もしかしたら、素肌同士が触れ合って愛し合うように絡み合う下半身も実は、蛇として獲物を捕獲している行為の一部なのかもしれない。

 

 俺は今、ウィズに獲物として捕獲されているのか。

 なんて、そんな事を考えてしまう俺は、最早寝不足と終わらない快楽で、頭がバカになっているに違いない。

 

「もう、おわっただろう……?」

「交接の終わりに定義などない。俺が決める」

「この、おおさま、め」

 

 そして、やっぱり俺の意見など何も聞かず、脇腹から臍の周りを丹念に撫でる。たまに、臍の中へ入り込んでくる指に、体が跳ねるのを止められない。

 

「っひ、っん」

「アウト、お前は。素晴らしいな。どこもかしこも、全て。まるで、俺の為に作られたようじゃないか」

 

 あぁ、この蛇のような美しい男が、こんな一風変わった交接を好む事を知る人間など、俺の他に居るのだろうか。

 どうか、居ないで欲しい。

 

「終わってない。まだ、終われない」

「ううう、ううう。おわったよ。おわろうよ。ぁんっ」

 

 終わった、そう、全部終わった後なのに。ウィズが俺をジッと観察しながら、体のありとあらゆる部分を触り、俺の反応を記憶するように眺める。

 

 もうそれは、好きな虫でも観察する幼子のソレである。だからこそ、そんな、いやらしい手つきで俺を変にしておいて、自分だけは純粋な子供のような目をするウィズに、俺は羞恥で死にそうになるのだ。

 

「あぁ、アウト。そういえば、やはり物狂いに関しては否定させてもらおう」

「んんんっ!っふ!あっ、あっ」

 

 ウィズの手がとうとう、後ろの濡れに濡れたそこへと触れた。何度も何度も繋がって開かれたその場所は、もう、少しの刺激でも強い感覚を俺に与えてくる。
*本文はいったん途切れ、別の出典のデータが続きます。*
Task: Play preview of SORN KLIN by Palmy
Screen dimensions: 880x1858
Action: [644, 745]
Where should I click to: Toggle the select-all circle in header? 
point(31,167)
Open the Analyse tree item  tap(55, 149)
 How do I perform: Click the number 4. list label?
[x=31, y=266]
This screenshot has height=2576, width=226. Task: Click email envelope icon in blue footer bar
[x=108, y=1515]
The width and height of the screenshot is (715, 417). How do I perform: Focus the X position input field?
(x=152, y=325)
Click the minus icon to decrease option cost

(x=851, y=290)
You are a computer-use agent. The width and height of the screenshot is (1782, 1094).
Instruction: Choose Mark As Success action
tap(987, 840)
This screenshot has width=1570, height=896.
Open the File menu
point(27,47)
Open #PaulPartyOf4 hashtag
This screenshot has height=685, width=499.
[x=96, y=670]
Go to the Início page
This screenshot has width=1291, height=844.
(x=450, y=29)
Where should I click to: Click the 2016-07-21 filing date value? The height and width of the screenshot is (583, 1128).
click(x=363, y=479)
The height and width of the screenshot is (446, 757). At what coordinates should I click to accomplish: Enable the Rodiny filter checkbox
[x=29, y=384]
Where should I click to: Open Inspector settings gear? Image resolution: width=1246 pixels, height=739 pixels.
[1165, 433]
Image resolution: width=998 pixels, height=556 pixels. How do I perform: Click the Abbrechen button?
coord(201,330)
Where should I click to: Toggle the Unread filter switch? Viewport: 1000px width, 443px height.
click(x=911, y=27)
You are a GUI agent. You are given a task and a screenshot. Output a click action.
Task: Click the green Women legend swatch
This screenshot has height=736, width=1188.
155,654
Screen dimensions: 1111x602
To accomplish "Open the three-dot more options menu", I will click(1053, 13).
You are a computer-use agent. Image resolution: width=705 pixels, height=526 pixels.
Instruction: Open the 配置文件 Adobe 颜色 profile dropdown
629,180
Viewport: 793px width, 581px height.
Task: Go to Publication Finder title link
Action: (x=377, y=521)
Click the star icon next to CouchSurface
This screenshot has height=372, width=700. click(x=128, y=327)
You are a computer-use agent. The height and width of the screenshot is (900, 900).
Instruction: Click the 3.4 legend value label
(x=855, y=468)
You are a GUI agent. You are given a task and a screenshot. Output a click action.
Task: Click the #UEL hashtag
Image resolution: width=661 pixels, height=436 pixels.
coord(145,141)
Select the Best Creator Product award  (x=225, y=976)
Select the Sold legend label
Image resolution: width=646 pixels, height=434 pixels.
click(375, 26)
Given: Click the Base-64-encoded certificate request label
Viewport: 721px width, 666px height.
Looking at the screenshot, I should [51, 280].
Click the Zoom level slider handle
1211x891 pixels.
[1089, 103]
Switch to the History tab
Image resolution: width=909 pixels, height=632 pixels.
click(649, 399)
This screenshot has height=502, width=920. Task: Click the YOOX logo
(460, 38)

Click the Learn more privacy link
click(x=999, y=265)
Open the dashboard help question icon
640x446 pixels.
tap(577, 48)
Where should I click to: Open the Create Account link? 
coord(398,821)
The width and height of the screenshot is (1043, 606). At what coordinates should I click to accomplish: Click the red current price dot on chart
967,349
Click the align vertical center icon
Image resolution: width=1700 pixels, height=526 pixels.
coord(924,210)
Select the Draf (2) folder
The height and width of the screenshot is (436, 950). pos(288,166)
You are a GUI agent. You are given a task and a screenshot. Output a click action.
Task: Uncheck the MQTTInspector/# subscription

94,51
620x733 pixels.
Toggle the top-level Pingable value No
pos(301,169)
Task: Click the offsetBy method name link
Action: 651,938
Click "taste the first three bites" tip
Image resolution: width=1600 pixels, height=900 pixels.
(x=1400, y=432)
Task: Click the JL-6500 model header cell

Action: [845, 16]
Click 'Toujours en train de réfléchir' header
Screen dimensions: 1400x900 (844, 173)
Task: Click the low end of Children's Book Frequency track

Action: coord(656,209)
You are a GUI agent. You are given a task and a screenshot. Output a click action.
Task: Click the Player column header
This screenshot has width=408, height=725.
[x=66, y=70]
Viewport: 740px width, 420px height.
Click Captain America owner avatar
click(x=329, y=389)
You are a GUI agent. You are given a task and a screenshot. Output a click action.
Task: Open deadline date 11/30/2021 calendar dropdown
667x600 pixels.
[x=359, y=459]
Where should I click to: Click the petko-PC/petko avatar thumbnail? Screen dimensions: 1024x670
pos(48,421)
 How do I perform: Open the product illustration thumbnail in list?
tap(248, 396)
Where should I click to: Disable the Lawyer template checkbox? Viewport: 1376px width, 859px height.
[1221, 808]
 けれど、もう一度言う。もう、既に何度も果てた後だ。俺もウィズも互いのモノが反応を示す事はない。

 

 

 反応するのは、こころ、だけだ。

 

 

「俺は、正常な判断が出来ていないのではなく。冷静に、お前の乱れる姿を記憶したいから、だから」

「うぃず……?」

「俺は自分の熱が冷めた後のこの行為が、」

 

————たまらなく、好きだ。

 

 ウィズはハッキリと言うと、俺の口にそっと口づけを落としてきた。

 

 あぁ、ウィズは、本当に、変わっている。